Problem details
Your job here is to restate every record exactly, pictures excluded.
*** Task data ***
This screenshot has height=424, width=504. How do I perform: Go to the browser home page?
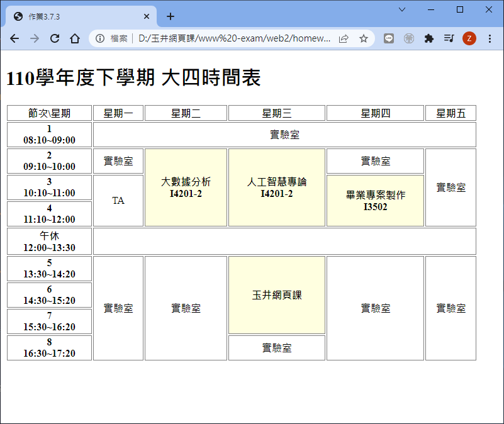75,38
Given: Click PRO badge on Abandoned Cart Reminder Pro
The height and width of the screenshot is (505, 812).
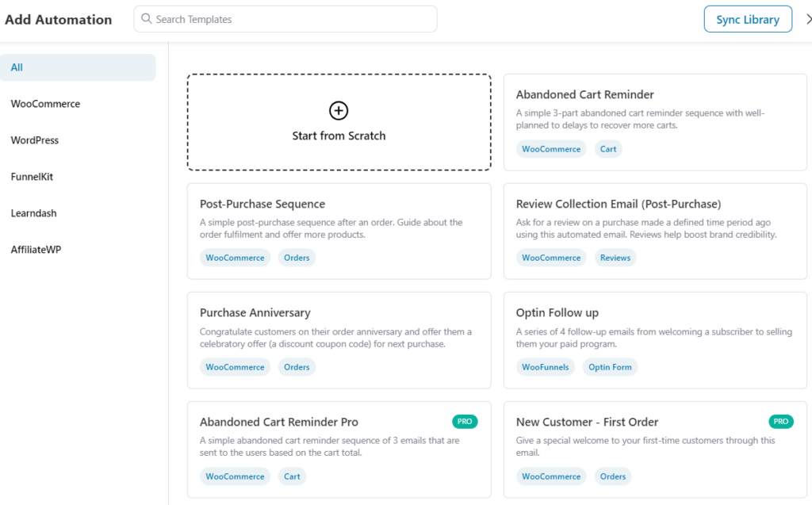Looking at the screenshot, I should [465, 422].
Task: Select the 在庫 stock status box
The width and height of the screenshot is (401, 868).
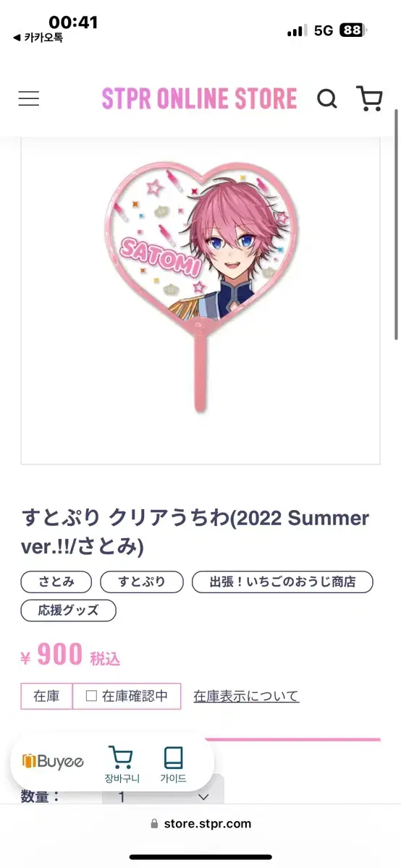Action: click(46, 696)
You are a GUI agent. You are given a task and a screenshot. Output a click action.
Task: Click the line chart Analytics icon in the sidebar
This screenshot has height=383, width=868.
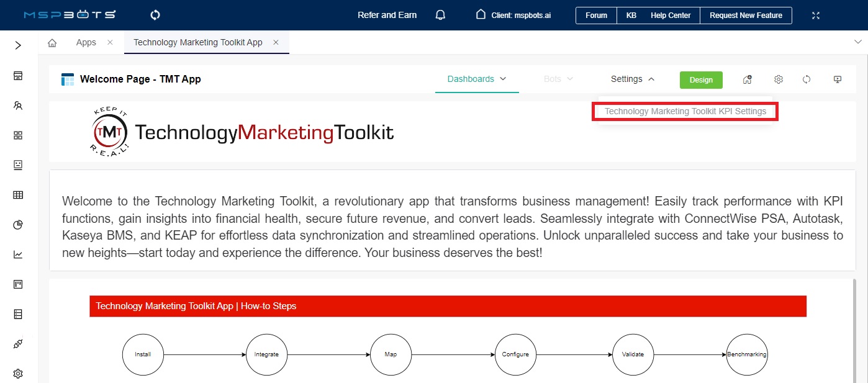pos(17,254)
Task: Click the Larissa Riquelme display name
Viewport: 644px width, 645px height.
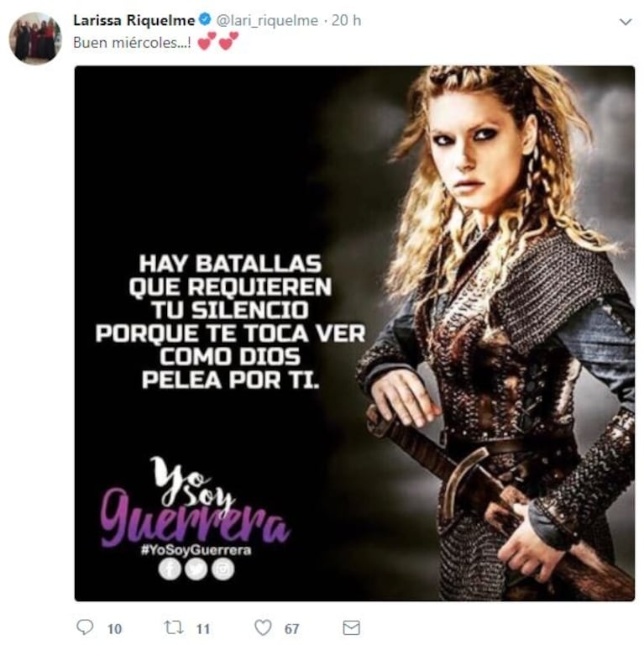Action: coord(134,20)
*** End of Task data ***
Task solution
This screenshot has height=424, width=504. How do I perform: Go to the browser home page?
75,38
Given: Click PRO badge on Abandoned Cart Reminder Pro
The height and width of the screenshot is (505, 812).
Looking at the screenshot, I should [465, 422].
Task: Select the 在庫 stock status box
The width and height of the screenshot is (401, 868).
Action: click(46, 696)
You are a GUI agent. You are given a task and a screenshot. Output a click action.
Task: Click the line chart Analytics icon in the sidebar
This screenshot has height=383, width=868.
pos(17,254)
Task: Click the Larissa Riquelme display name
Viewport: 644px width, 645px height.
Action: coord(134,20)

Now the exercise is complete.